Personal information
- Full name: Conor Sammon
- Date of birth: 6 November 1986 (age 39)
- Place of birth: Dublin, Ireland
- Height: 1.88 m (6 ft 2 in)
- Position: Forward

Youth career
- Malahide United
- Cherry Orchard

Senior career*
- Years: Team / Apps / (Gls)
- 2005–2007: UCD / 69 / (13)
- 2008: Derry City / 16 / (3)
- 2008–2011: Kilmarnock / 65 / (17)
- 2011–2012: Wigan Athletic / 32 / (1)
- 2012–2016: Derby County / 83 / (10)
- 2014–2015: → Ipswich Town (loan) / 19 / (1)
- 2015: → Rotherham United (loan) / 15 / (3)
- 2015–2016: → Sheffield United (loan) / 27 / (5)
- 2016–2019: Heart of Midlothian / 20 / (1)
- 2017: → Kilmarnock (loan) / 15 / (5)
- 2017–2018: → Partick Thistle (loan) / 31 / (7)
- 2018–2019: → Motherwell (loan) / 16 / (0)
- 2019–2021: Falkirk / 43 / (8)
- 2021–2026: Alloa Athletic / 160 / (33)
- Total:  / 611 / (107)

International career
- 2007: Republic of Ireland U21 / 3 / (4)
- 2007: Republic of Ireland U23 / 1 / (0)
- 2013: Republic of Ireland / 9 / (0)

= Conor Sammon =

Irish footballer (born 1986)

Conor Sammon (born 6 November 1986) is a retired Irish professional footballer who played as a forward.

Sammon started his professional career in the League of Ireland Premier Division with University College Dublin and Derry City. In 2008, he moved to Scottish Premier League club Kilmarnock, and in January 2011, English Premier League club Wigan Athletic signed him for £600,000. In August 2012, he moved to Derby County for £1.2 million.
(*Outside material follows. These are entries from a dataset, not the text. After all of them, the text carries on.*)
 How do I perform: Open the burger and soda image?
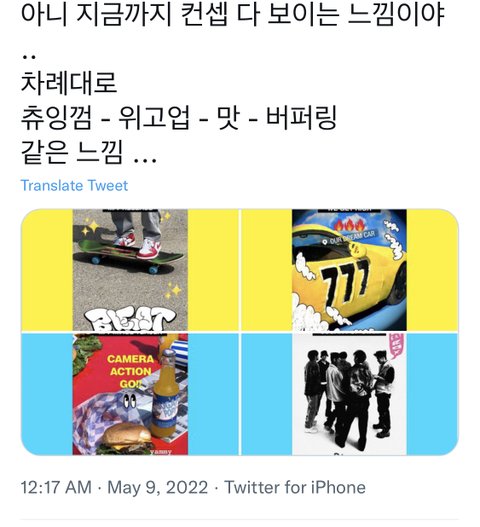pyautogui.click(x=130, y=394)
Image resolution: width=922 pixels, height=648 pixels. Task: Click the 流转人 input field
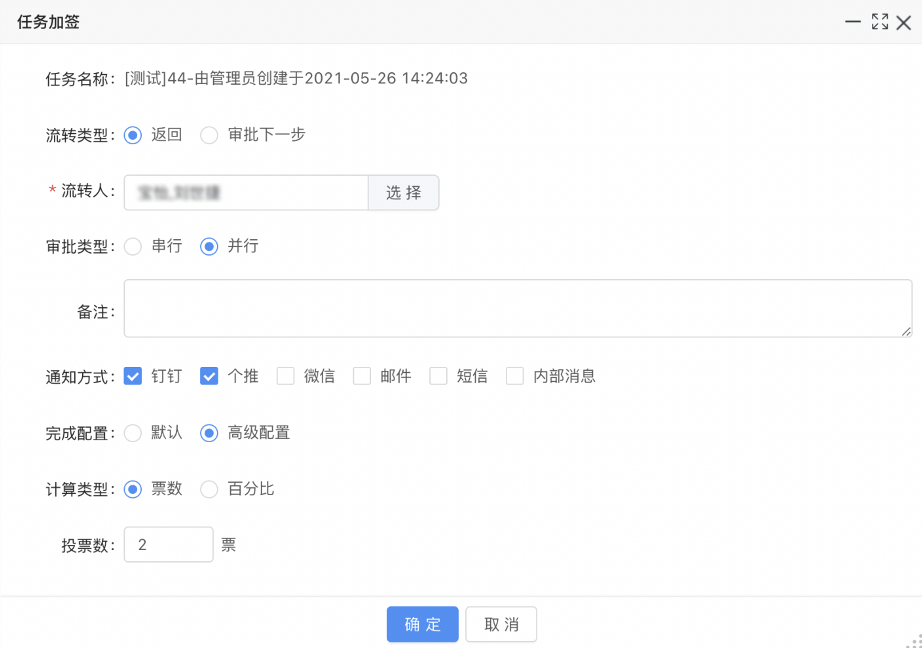click(246, 192)
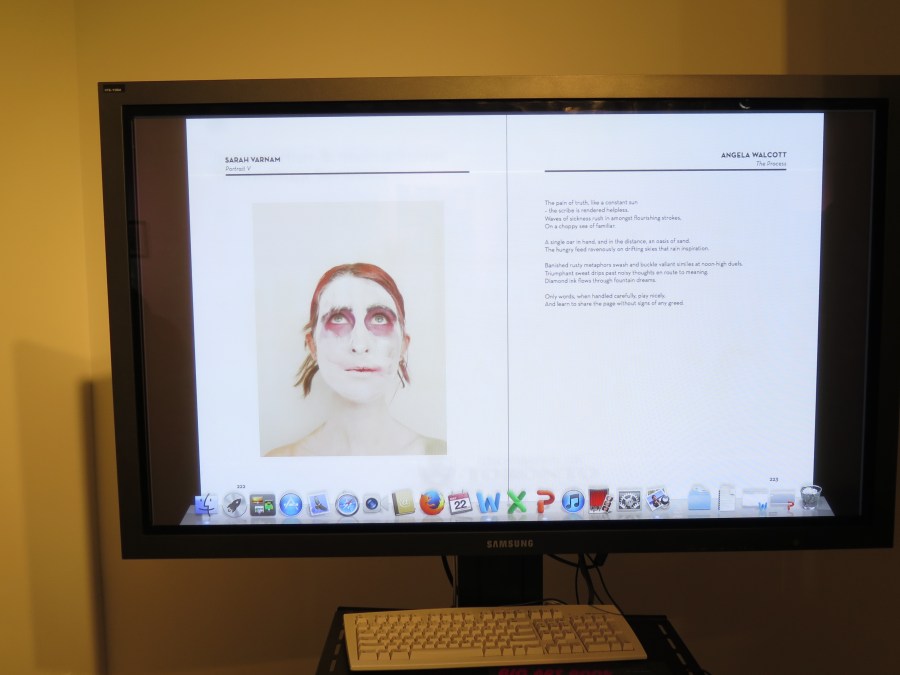This screenshot has height=675, width=900.
Task: Launch Microsoft Word
Action: pos(488,502)
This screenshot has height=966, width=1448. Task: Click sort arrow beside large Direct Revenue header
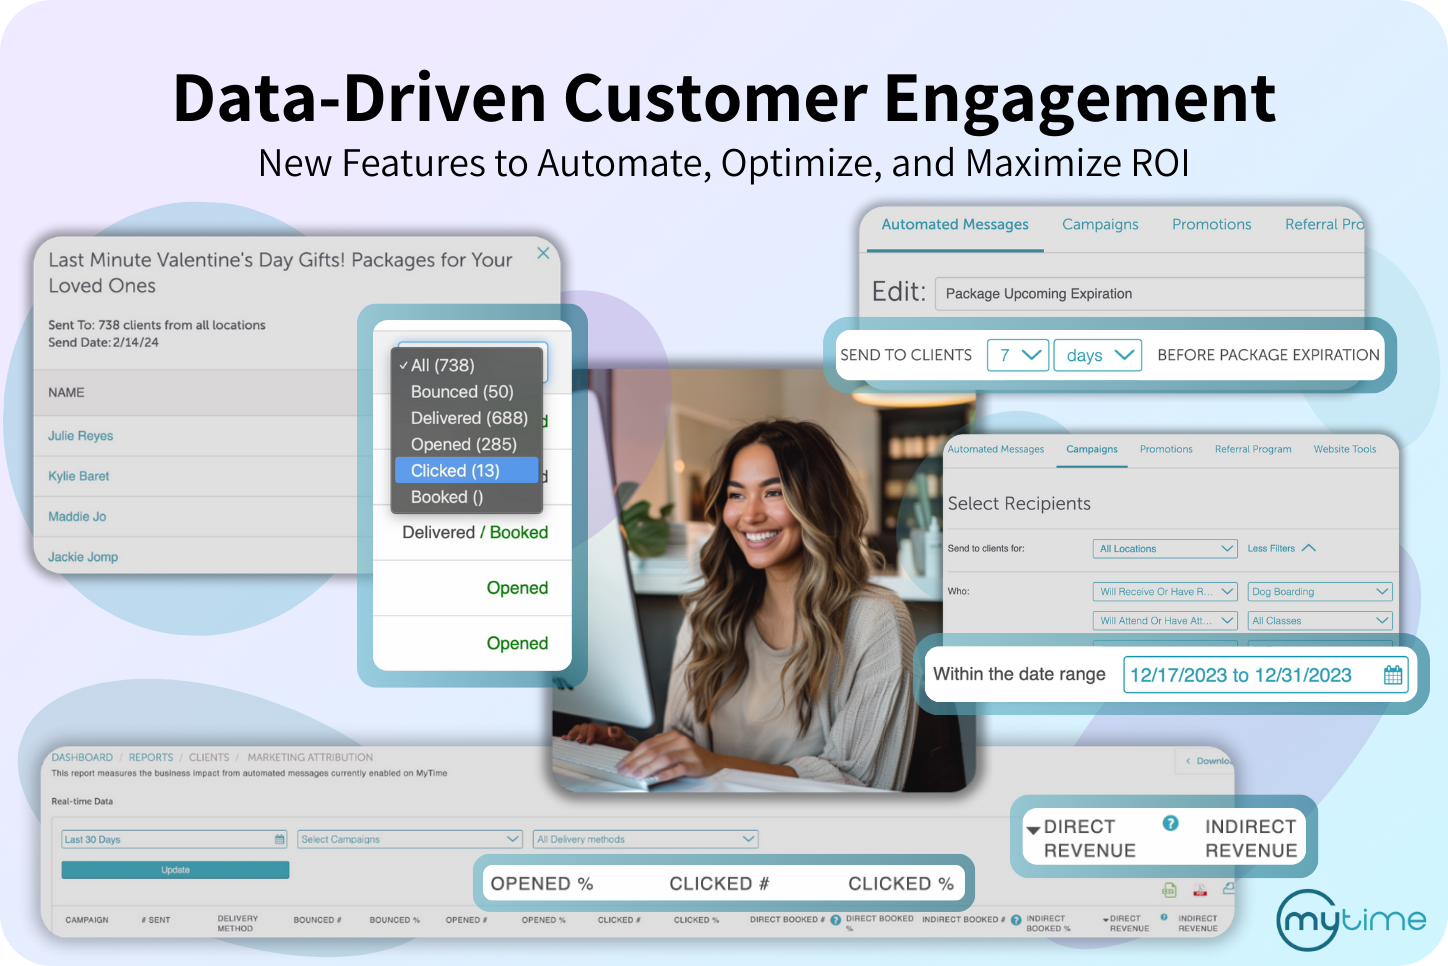pos(1033,830)
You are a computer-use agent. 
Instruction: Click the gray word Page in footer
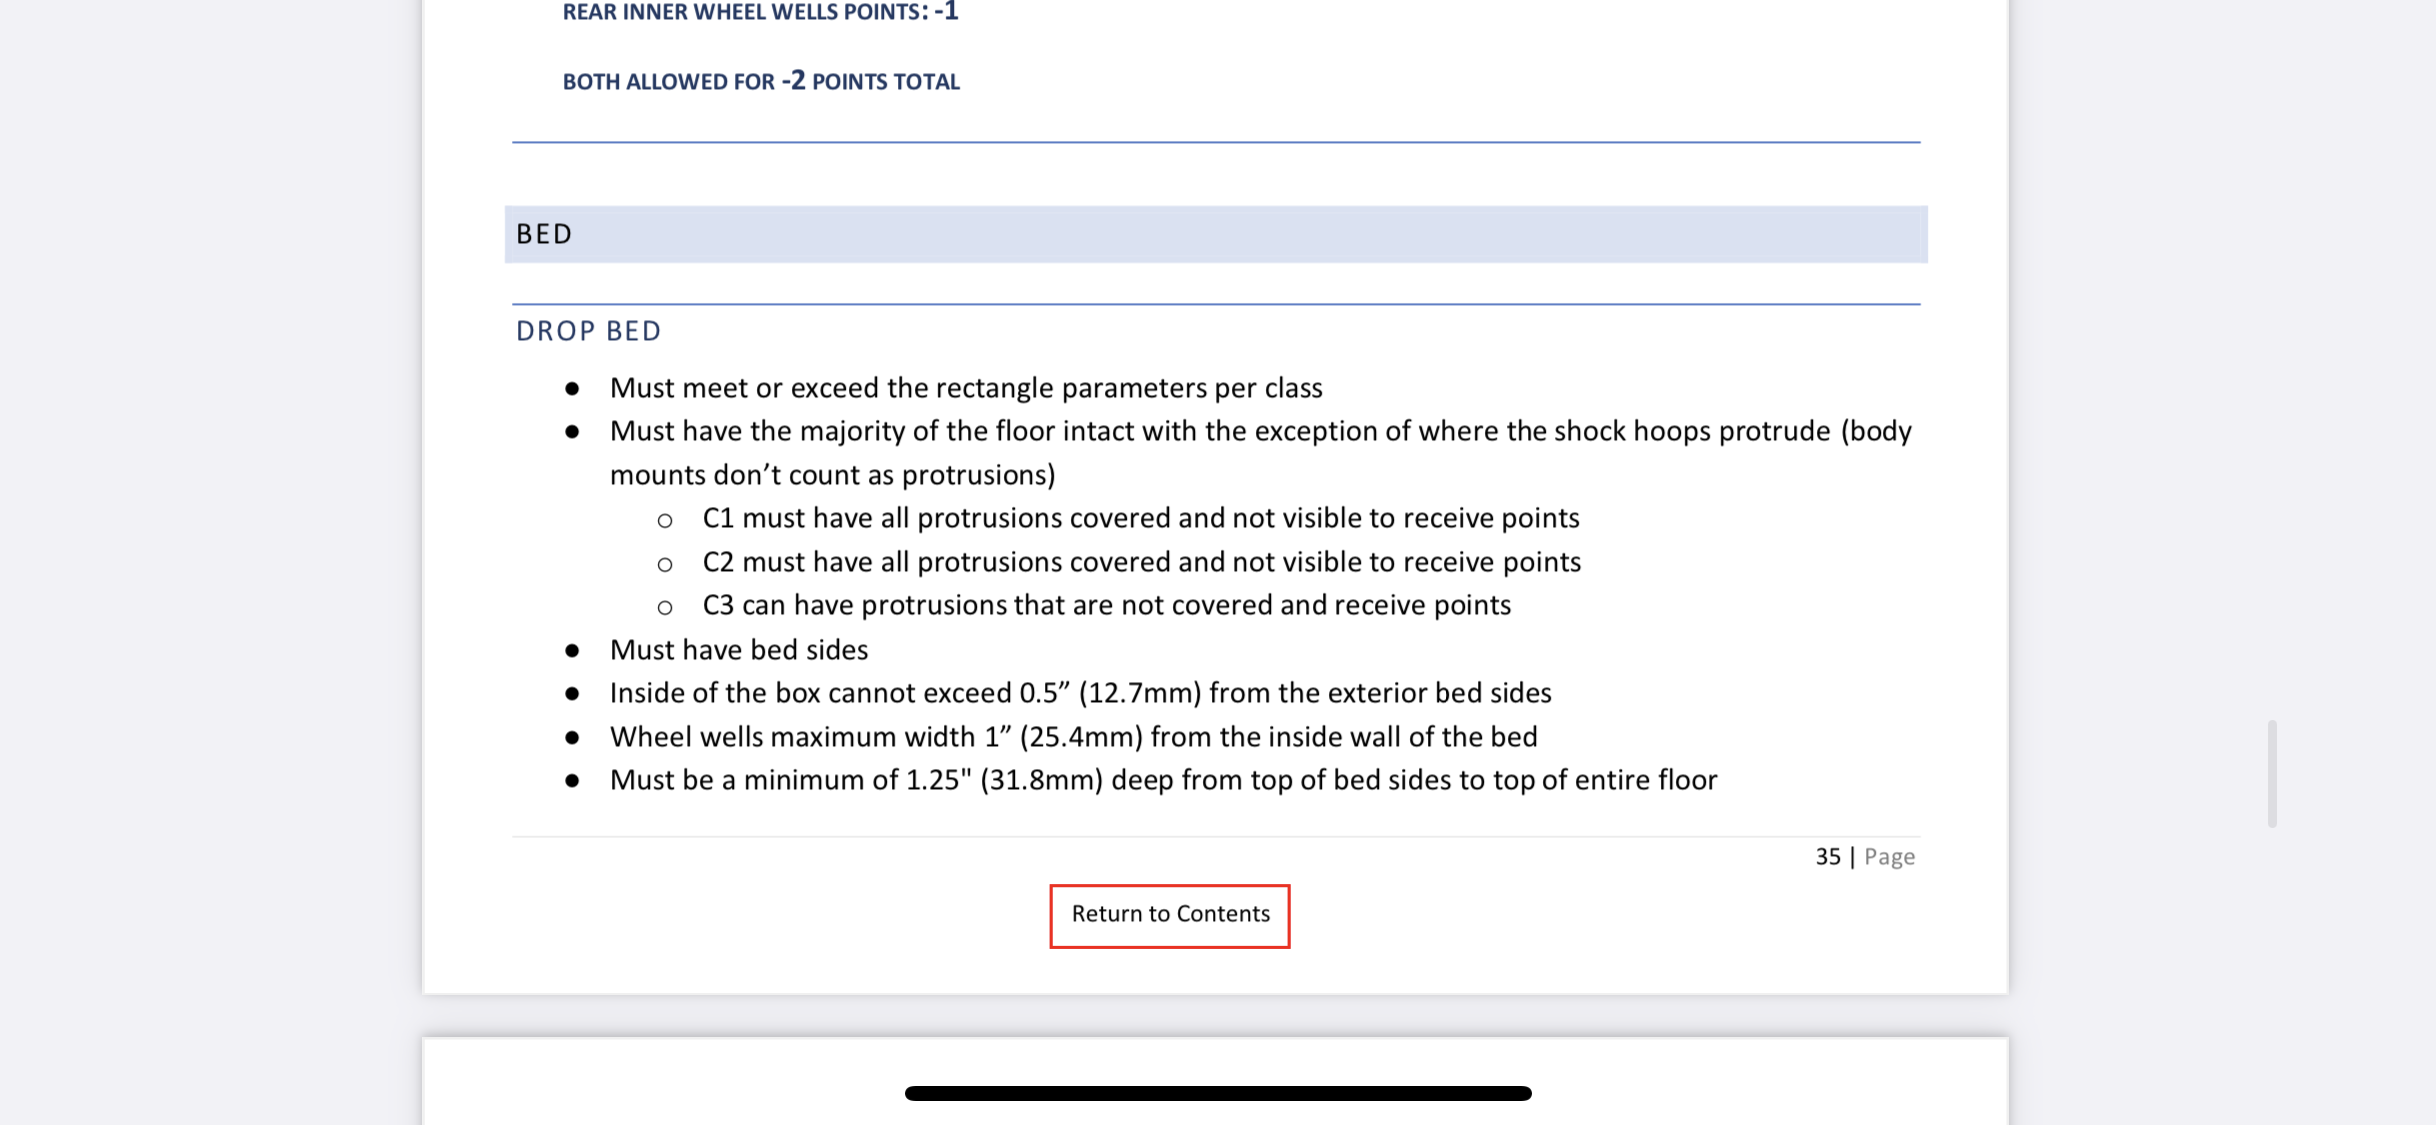[x=1890, y=857]
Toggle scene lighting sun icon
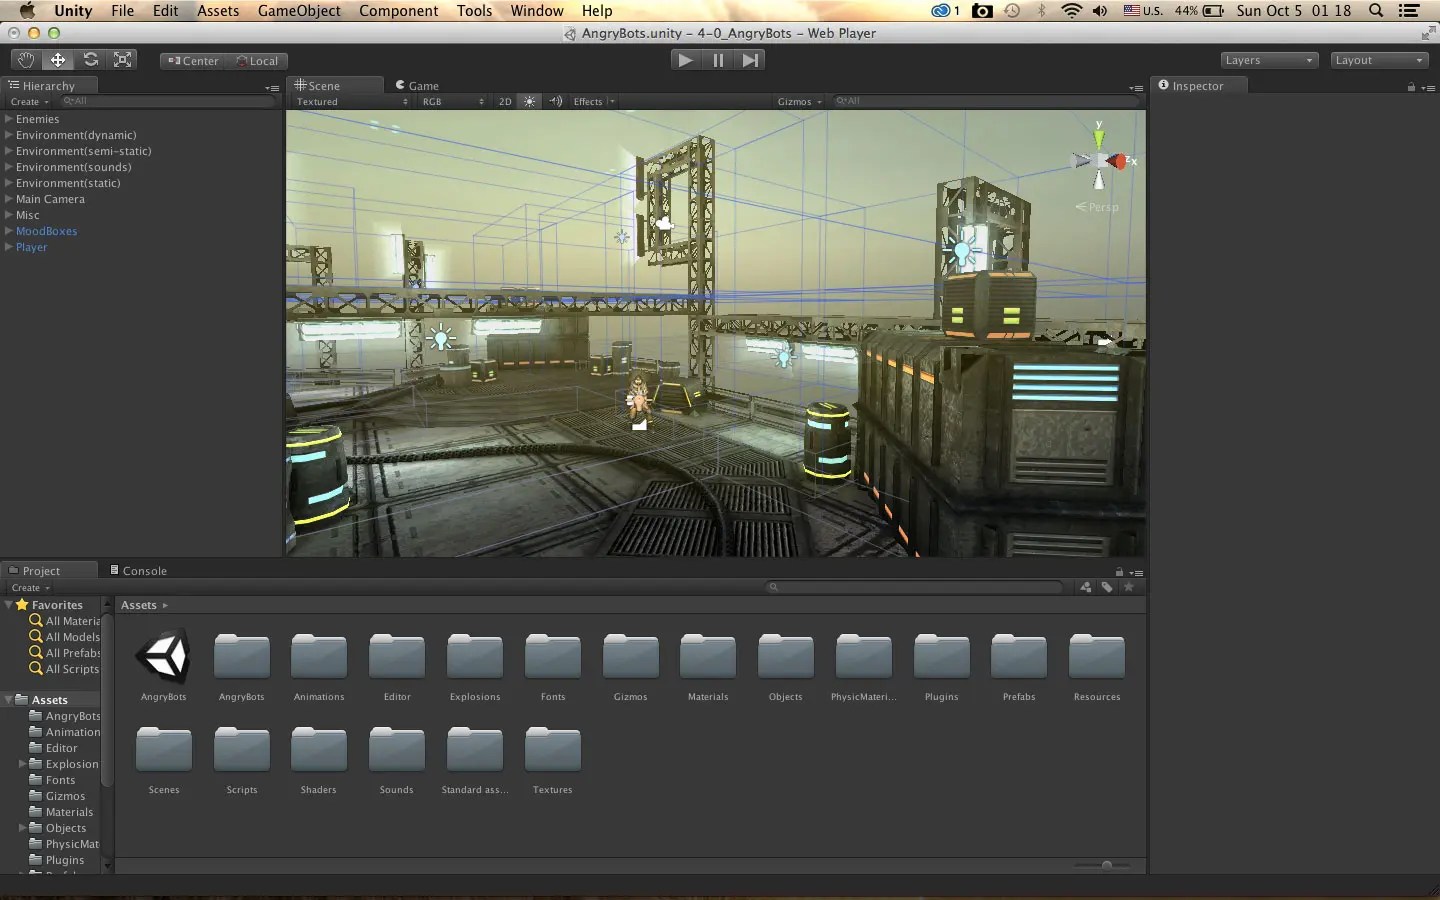Viewport: 1440px width, 900px height. (529, 101)
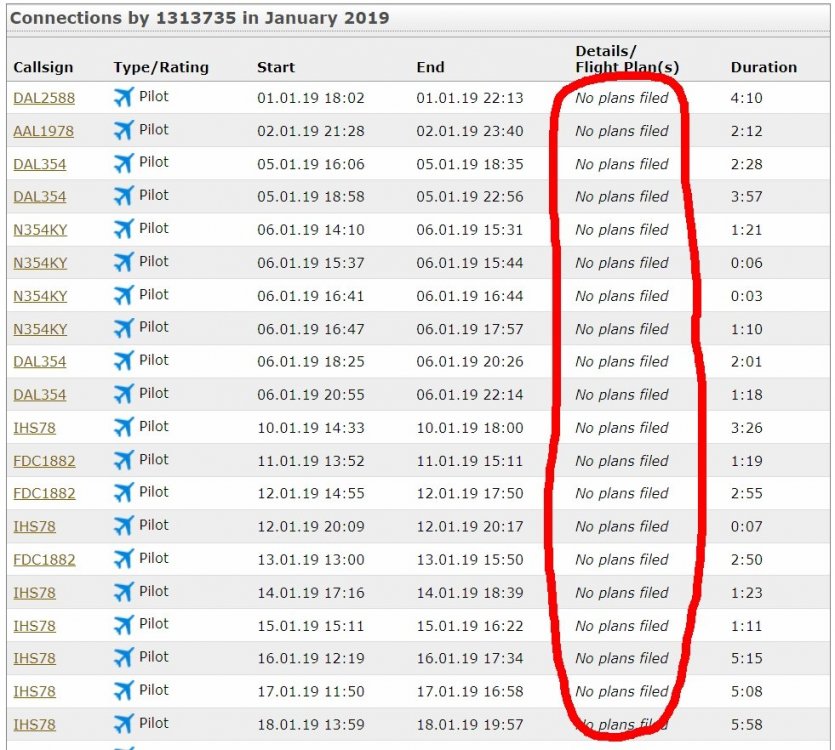Click "No plans filed" in the DAL2588 row
Screen dimensions: 835x750
tap(621, 98)
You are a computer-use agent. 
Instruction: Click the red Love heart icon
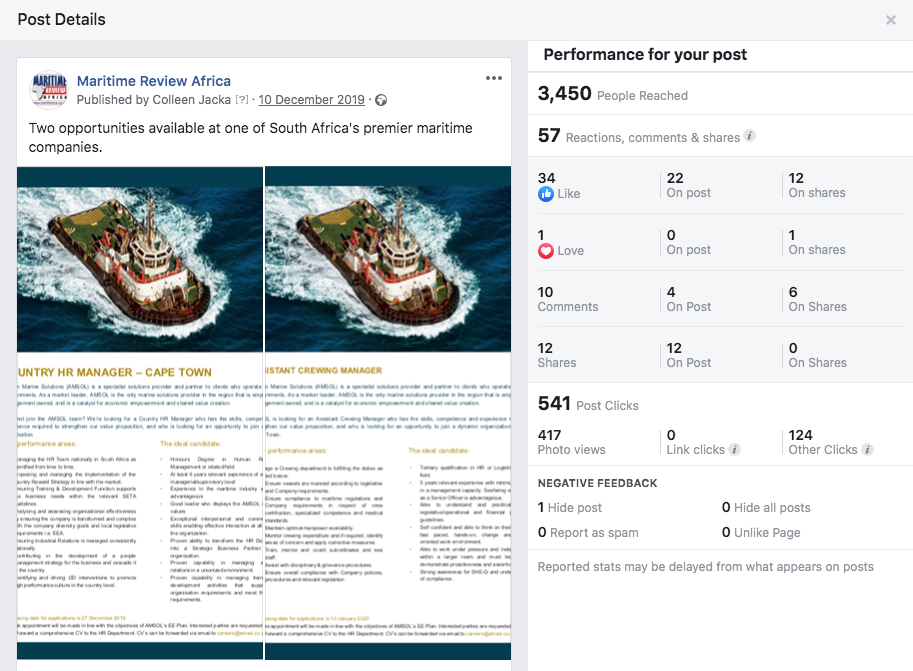click(x=546, y=251)

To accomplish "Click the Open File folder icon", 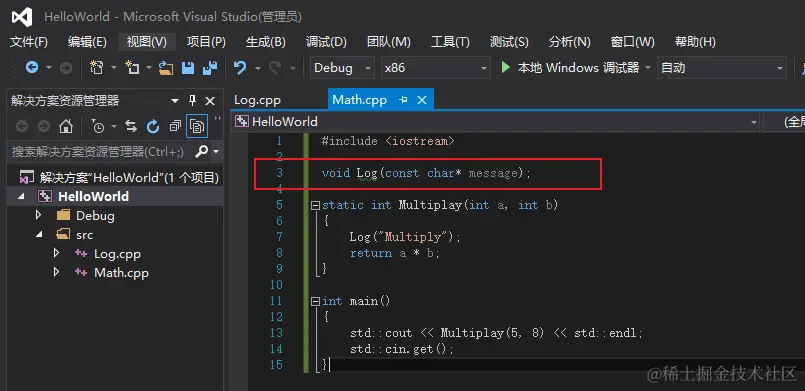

During his time there, he also had loans to Ipswich Town, Rotherham United and Sheffield United, before returning to Scotland by signing for Heart of Midlothian in June 2016. He was then loaned by Hearts to Kilmarnock, Partick Thistle and Motherwell before joining Falkirk in 2019. After leaving Falkirk, Sammon signed for Alloa in June 2021.

Formerly an under-21 international, Sammon won 9 international caps for the Republic of Ireland, all in 2013.

==Club career==

===UCD and Derry===
Born in Dublin, Sammon started his career with Malahide United before moving to Cherry Orchard. He then signed a scholarship deal with UCD ahead of the 2005 season.

Sammon scored a hat trick in the Harding Cup final in February 2005. On 8 April 2005, he made his League of Ireland debut as a substitute at Turners Cross. His first league goal came exactly one year later when he netted a brace against Bray Wanderers at Belfield Park.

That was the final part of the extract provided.